Full-retard saves and random (partial or complete) immunities on trash mobs means that you have to ultra-specialise in ONE thing, which then lands SOME of the time, and your fallback options are so weaksauce that you're basically not contributing. A scenario in which there is, say, a 10-point difference between your best and worst DC's when there's only a 5-point difference between the best and worst enemy saves means that
everything you can do that isn't your main speciality - and for Wizards that is, and is supposed to be, a lot of stuff - is actually useless.

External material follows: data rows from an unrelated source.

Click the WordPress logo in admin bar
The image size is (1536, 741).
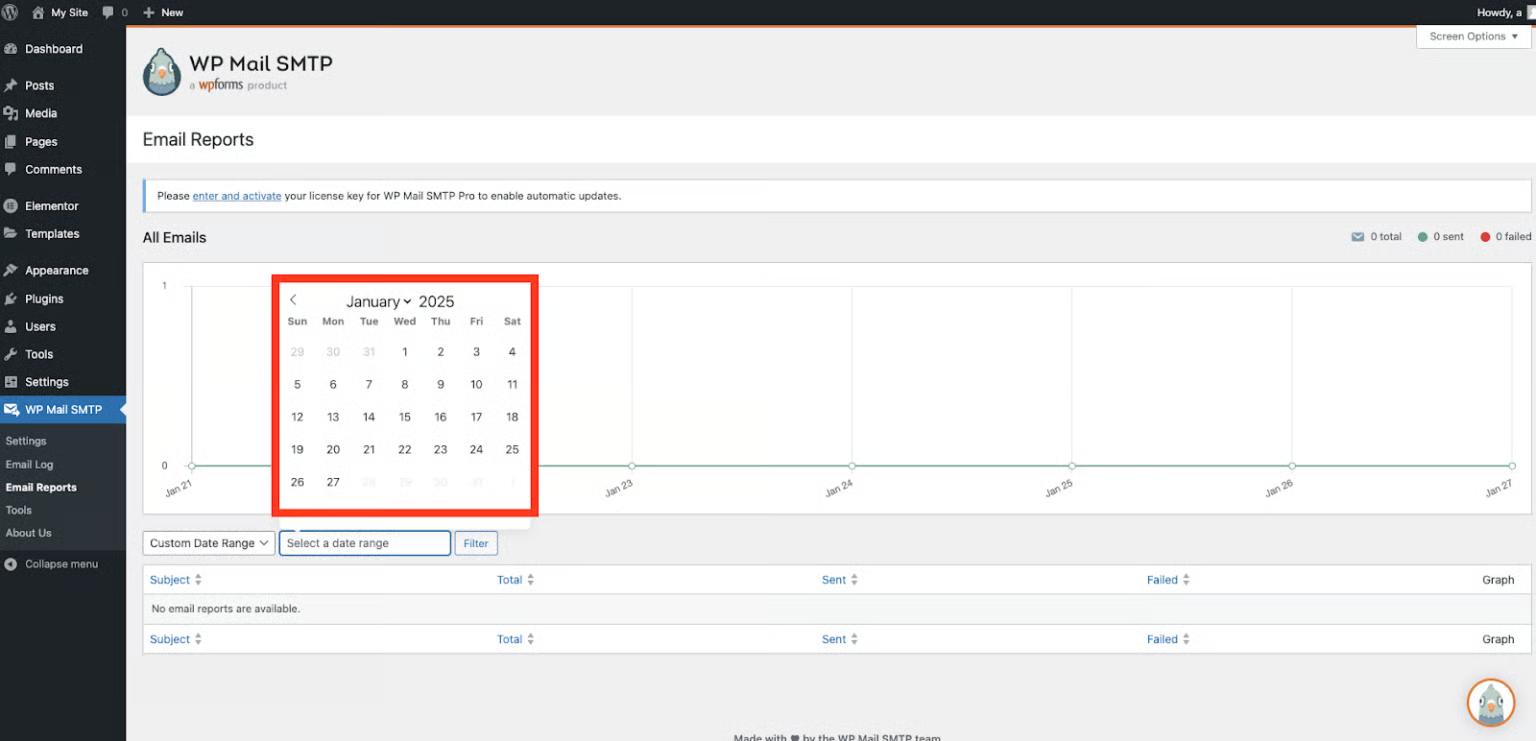[x=10, y=12]
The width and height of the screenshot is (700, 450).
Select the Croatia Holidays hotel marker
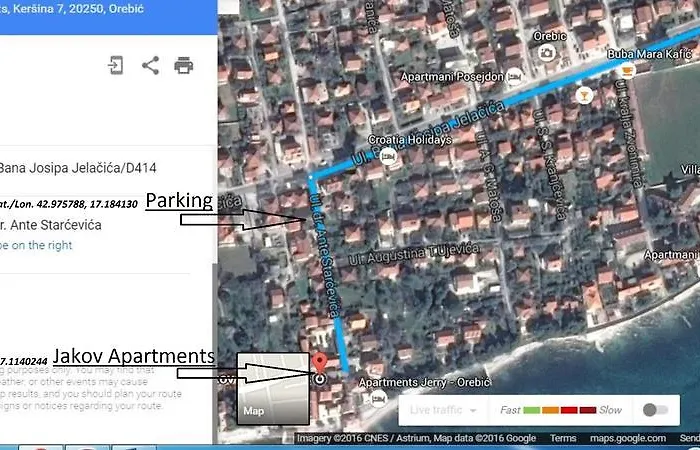tap(388, 156)
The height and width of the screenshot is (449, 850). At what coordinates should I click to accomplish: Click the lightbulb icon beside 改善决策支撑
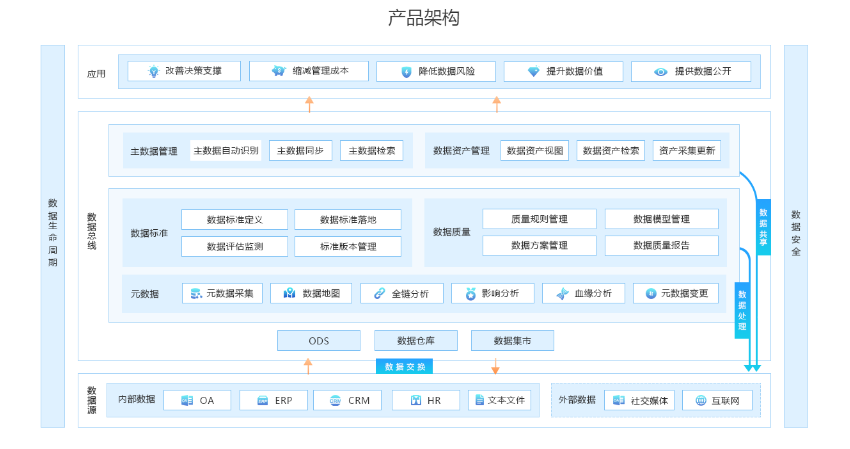pos(154,72)
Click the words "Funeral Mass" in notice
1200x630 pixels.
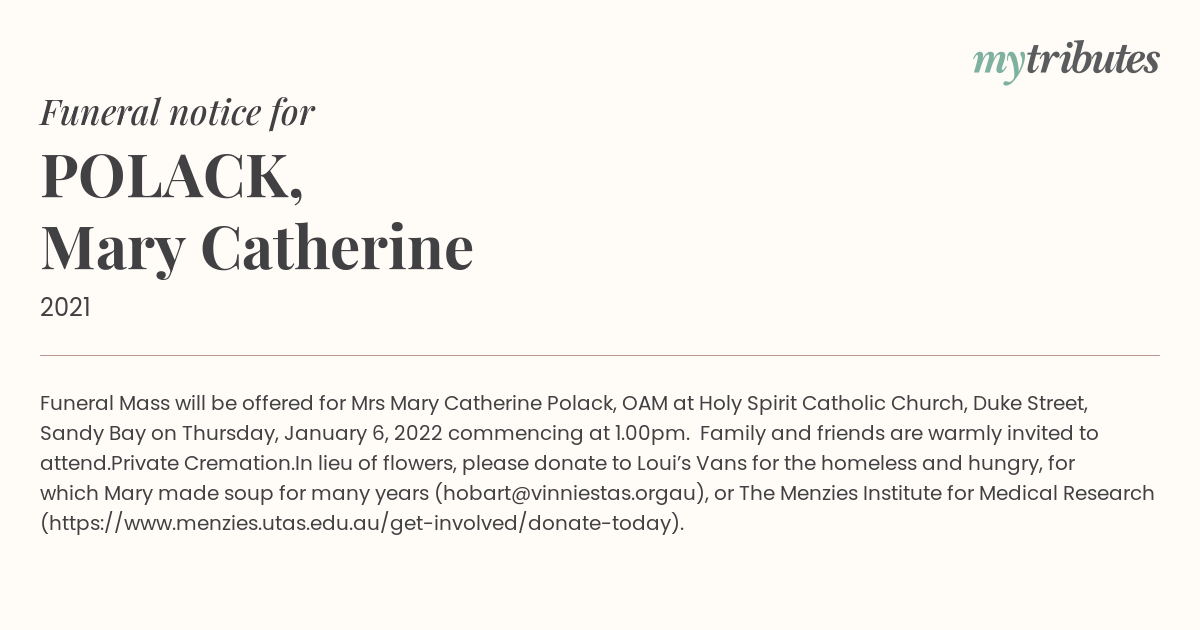[x=105, y=403]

I'm fine with Sorcs being able to pull off nothing but one of the three main categories, or one really effectively and one fallback. The downside of being a Sorceror is that in exchange for the crap-ton of sp, you have a limited spell selection and not enough feats to pull off being universally effective. That's OK. It's not OK when your damage options are shot to hell and your fallbacks land no more than 10% of the time.

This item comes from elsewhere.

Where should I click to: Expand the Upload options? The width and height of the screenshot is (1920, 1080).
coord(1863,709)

This is a generic problem with EE content (in fact, a generic problem with D&D) and any toon that invokes saving throws. You can build a character with a variety of options - via splashes, feats, twists and so on - which allow you to be useful and effective in all content right up to EE, at which point you become a fucking one-trick pony. If you're lucky enough for your most effective trick to work, that is.
The balance issue is basically the same thing as the original AC system, where the full-effort-invested AC was (much, much) more than 20 points higher than the moderate-effort-invested AC. It's the same deal. The gap between the highest and lowest DC's the enemies are defending against is on the same scale - or even bigger than - the random number generator used to determine the results. A Bard can Fascinate with a Perform check result that can easily hit the 80's; which means that if you want mobs to have a chance at saving, you either have to make them immune to that sort of effect or give them a base save that is bigger than the DC achievable on any standard spell. To a slightly lesser extent, the same applies to Stunning Fist/Blow: my first-life, low-geared Monk can hit a DC on his stunning fist that's easily 12 points higher than the very best I can do on the caster I've spent ten times as much effort working on.

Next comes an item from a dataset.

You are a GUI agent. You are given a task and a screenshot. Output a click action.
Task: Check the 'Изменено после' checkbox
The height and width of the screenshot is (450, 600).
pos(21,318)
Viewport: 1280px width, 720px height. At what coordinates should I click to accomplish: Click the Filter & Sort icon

There is absolutely no way - no way at all - that you can provide a reasonable chance of failure against the stronger option that doesn't utterly invalidate the weaker option simply by tweaking enemy saves. The only way it can be done is by changing the mechanics. This is why the recent EE's (and to an extent, even EH) blow goats from a DC-casting perspective, and why the "one speciality out of three" option is fucking useless. Unless you can get your "non-specialised" options to within a relative hair's breadth of effectiveness of your main schtick, they are of literally no value at all.
And THEN you end up with Shiradi Clerics, Shiradi Monkchers, Shiradi Wizards, Shiradi Sorcs and Shiradi Druids: not because Shiradi is great, but because everything else is a steaming pile of crap.